Evaluating the metrics behind your biggest sales days each month will provide a wealth of insight your business can use to replicate this same success in the months ahead. Ask yourself the following questions while assessing your sales metrics:

• Which week generated the most sales last month? How about which days?

• Were any promotions running on these days?

• Which specific products were purchased the most frequently?

• Did most of your sales come in on weekdays or weekends? Morning, afternoon or night?

Keeping track of your sales metrics over time will provide your team with a statistically supported snapshot of your business not only by the month, but by quarter, season, year and so on. This will help you create a logical and intelligent sales schedule when planning out next year’s marketing strategy.

2. Web Traffic

Simply put, web traffic is important because an e-commerce business cannot grow without new customers. Taking it a step further, web traffic is important because it is indicative of the health of your search engine optimization (SEO) campaign. If you haven’t already, set up a Google Analytics account to begin monitoring your website’s number of users, page views and sessions. For a deeper overview of your web traffic, track additional metrics, such as average session duration, percentage of new sessions and bounce rate from the same Google Analytics interface.

Then, compare these analytics from month to month. Is your web traffic up or down? How many of your sessions were new users? Did your number of users stay consistent, but their average session duration increase? If your web traffic is slipping or your numbers aren’t where you’d like them to be, it might be time to reevaluate your SEO strategy.

3. Conversion Rate

It’s important to note that an increase in web traffic doesn’t necessarily indicate more customers, nor does a drop in web traffic necessarily indicate fewer customers. In order to determine how many of your website visitors become customers, you’ll need to track your conversions. Your conversion rate is determined by the average percentage of website sessions that result in a purchase by dividing your number of transactions by your number of sessions (don’t worry — Google Analytics makes these calculations for you).

If your conversions aren’t as high as you’d like them to be, it might be time to optimize your website with sales in mind. One effective form of conversion rate optimization (CRO) is by A/B testing different elements on your website. A/B testing is a randomized experiment in which half of website users are shown one variation of a webpage, and the other half are shown a slightly different variation — for example, a green checkout button on webpage A and a black checkout button on webpage B. The variant that yields more conversions will provide your marketing team with the insights needed to improve your CRO strategy based on consumer preferences.

4. Average Order Value

Your average order value (AOV) is your total revenue divided by your total number of transactions. For example, if your company made 100 sales last month worth a total value of $4,500, your AOV is $45.

While it is beneficial for your business to know the current spending habits of your average customer, your AOV also provides your business with crucial insights needed in order to increase this number even further.
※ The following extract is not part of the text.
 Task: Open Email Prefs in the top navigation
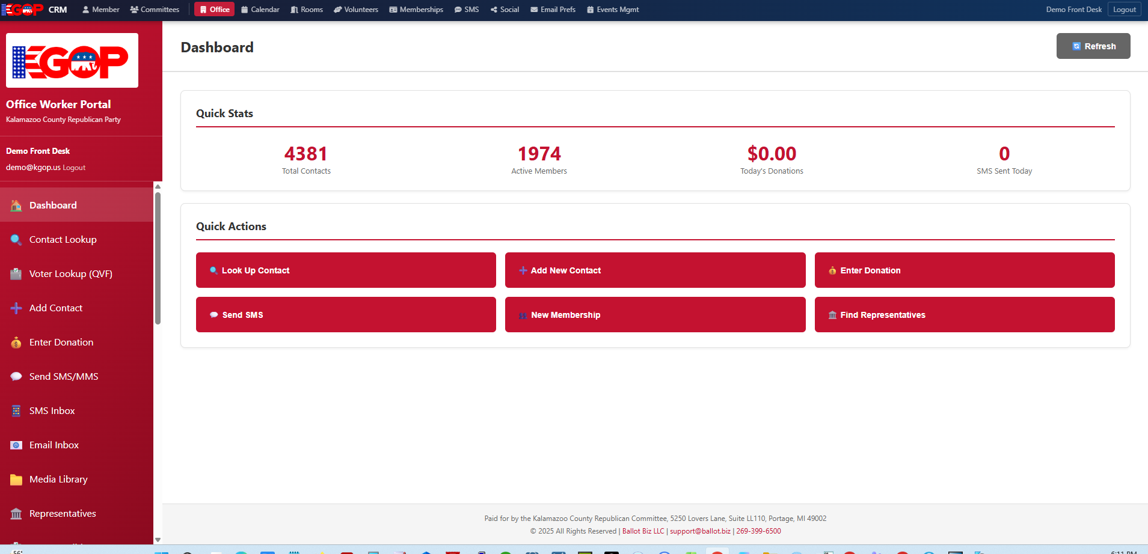coord(552,9)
For example, let’s say your AOV is $45 and your goal is to raise it to $50. Creating a “free shipping for orders over $50” offer will likely entice your customers to hit or surpass that $50 threshold in order to receive that perk. It’s no secret that most if not all businesses would like their customers to increase their purchase size as much as possible, and knowing your AOV provides a logical and strategic path from which to accomplish this goal.

Tracking your e-commerce performance through these four metrics will enable your team to make intelligent decisions regarding the future of your marketing strategy. That being said, it’s worth noting that this data only offers a snapshot of your business and is not indicative of your overall website performance. Treat these metrics as a starting point from which to measure your successes and shortcomings, then use that data to fine-tune the more intricate facets of your business model.